Fox News Channel‘s co-motto “we report, you decide”—is simply too honest. Too simple.  Not nuanced at all.  Too fair and balanced for the sophisticated liberal media and their liberal audience (who are accustomed to the sophisticated Will & Grace and Queer Eye For The Straight Guy).  So they invent their own style of news.  It isn’t working well at all. Fox News Channel is leading the cable news ratings war by a mile, often doubling the CNN numbers in viewership.  I wonder why.

I’m a little late to the party with this exemplary tidbit of hideously liberal media bias, but in case you missed it, let me enlighten you.  (Hat tip to “Frogg” from our conservative-friendly discussion forums).
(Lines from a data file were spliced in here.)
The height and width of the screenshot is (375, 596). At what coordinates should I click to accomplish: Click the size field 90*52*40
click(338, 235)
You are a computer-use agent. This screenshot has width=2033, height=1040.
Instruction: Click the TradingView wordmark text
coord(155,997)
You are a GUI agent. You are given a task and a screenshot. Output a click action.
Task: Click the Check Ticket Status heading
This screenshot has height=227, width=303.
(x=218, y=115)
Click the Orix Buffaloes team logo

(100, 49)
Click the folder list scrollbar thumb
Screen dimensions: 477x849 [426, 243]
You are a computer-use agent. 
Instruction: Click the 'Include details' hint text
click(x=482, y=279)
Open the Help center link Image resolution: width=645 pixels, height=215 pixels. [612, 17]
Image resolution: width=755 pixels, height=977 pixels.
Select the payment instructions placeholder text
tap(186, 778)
It seems the liberals at CNN couldn’t even contain their bias, having already decided their stance on the attempted Karl Rove slander currently going on in the liberal media.  Never mind any stupid grand juries or investigations.  CNN knows the scoop because they’re liberals, and this is potentially a bad story for conservatives. (Liberals in Canada apparently do have to wait, however, for the Gomery Report to be fully completed and released before deciding anything at all—the sworn testimony admitting corruption and the Auditor-General’s damning 2004 final report and the RCMP’s criminal charges and ongoing criminal investigations into Liberal Party criminal activity notwithstanding.)

It seems CNN anchor Lou Dobbs was introducing a piece about Karl Rove and his alleged involvement in uttering the name of a supposedly covert CIA agent (who posed in Vanity Fair with her husband in 2003), on Friday’s show—almost as if there was anything illegal about that (there isn’t).

Lou speaks:
“…Rove testifying that he first learned about Plame from columnist Robert Novak, a CNN contributor. Dana Bash reports.”

Just as the story was about to roll, the show’s audience can hear a woman saying quietly in the background, “that’s bullsh**”. Then CNN reporter Dana Bash carries on with her big (ever-so-honest, unbiased, fair and balanced!) story. 

As Frogg says:

I guess this is CNN’s attempt to move from being “biased” to being “subliminally suggestive”.

I think Valerie Plame already subliminally suggested her identity when she posed with her husband for Vanity Fair magazine in 2003.